Laurent e Jérôme optaram pelo caminho mais difícil para se tornarem pais. Um deles poderia adotar como solteiro, escondendo sua vida privada. Suas chances teriam sido maiores, sobretudo no exterior. "Queríamos que fosse tudo oficial, legal, não que um de nós ficasse escondido", responde Jérôme. Eles teriam conseguido constituir uma família com três ou quatro pais, com uma mulher ou um casal de mulheres. "Eu não tinha vontade de ter uma criança pela metade do tempo", alega Laurent.

E a maternidade de substituição no exterior? A ideia não os atrai. "Quero me tornar pai em meu país", diz Laurent. "Além disso, em caso de maternidade de substituição, não há reconhecimento para o segundo pai." De qualquer forma, há um obstáculo: o custo, que é em torno de 100 mil euros. Casais de mulheres não têm essas dificuldades: hoje, a maior parte delas vai até a Bélgica ou a Espanha para passar por um processo de reprodução assistida com doação de esperma, que é proibido para elas na França.

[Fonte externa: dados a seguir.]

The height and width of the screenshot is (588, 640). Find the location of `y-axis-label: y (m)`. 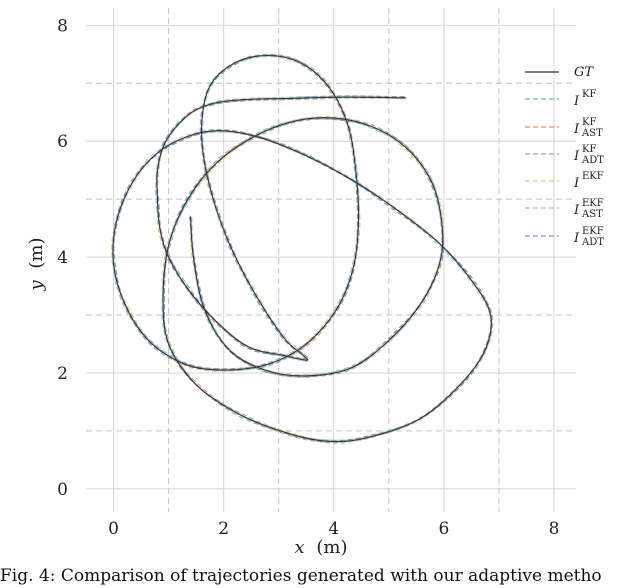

Eles estão cientes de que assumiram um "desafio". Faz anos que estão se preparando. "Vendo a evolução na Europa, pensávamos que isso acabaria chegando à França", eles dizem sorrindo. Eles mandaram construir uma pequena casa em um condomínio novinho, com um quarto para a criança e um jardim, em uma comuna do perímetro da Lagoa de Berre. "Ter um filho é um desejo inexplicável e que não tem nada a ver com a orientação sexual", diz Laurent. "Venho de um meio operário. Em meu esquema familiar, eu não me via necessariamente como gay, mas eu me via tendo filhos."

"A prioridade não será para nós"

Eles têm certeza de que a candidatura deles não tem erro. Como um casal que se diz "caseiro", eles vivem cercados por parentes e amigos que lhes pedem para cuidar de seus filhos durante as férias. Apesar de fazerem parte da Associação de Pais Gays e Lésbicas, eles não são militantes. "A psicóloga nos disse que é preciso tomar cuidado para que seu filho não vire uma bandeira", lembra Laurent. Eles estão pedindo uma criança com idade entre 2 e 7 anos. "Pensamos que eles nunca nos dariam um bebê", diz Laurent. "Entre pais héteros e nós, a prioridade não será nossa."

De qualquer forma, eles queriam uma criança mais velha, "para que ela vivenciasse sua adoção". Nada sobre seu nascimento e trajetória será escondido dela. "Estamos preparados para responder a todas as perguntas, inclusive esta: 'Por que dois homens?'", diz Laurent.

E eles não têm medo de que uma mãe faça falta? "Tentaremos compensar", diz Laurent. "Faremos de tudo para que ela seja o mais feliz possível". Eles estão dispostos a acolher uma criança que tenha uma "particularidade leve ou reversível" (segundo a terminologia oficial): lábio leporino, hepatite, HIV. "Uma criança soropositiva não é algo que nos assusta", diz Laurent. Eles acreditam que isso melhora suas chances. Eles sonham com uma criança "até o Natal", mas se dizem dispostos a esperar por anos.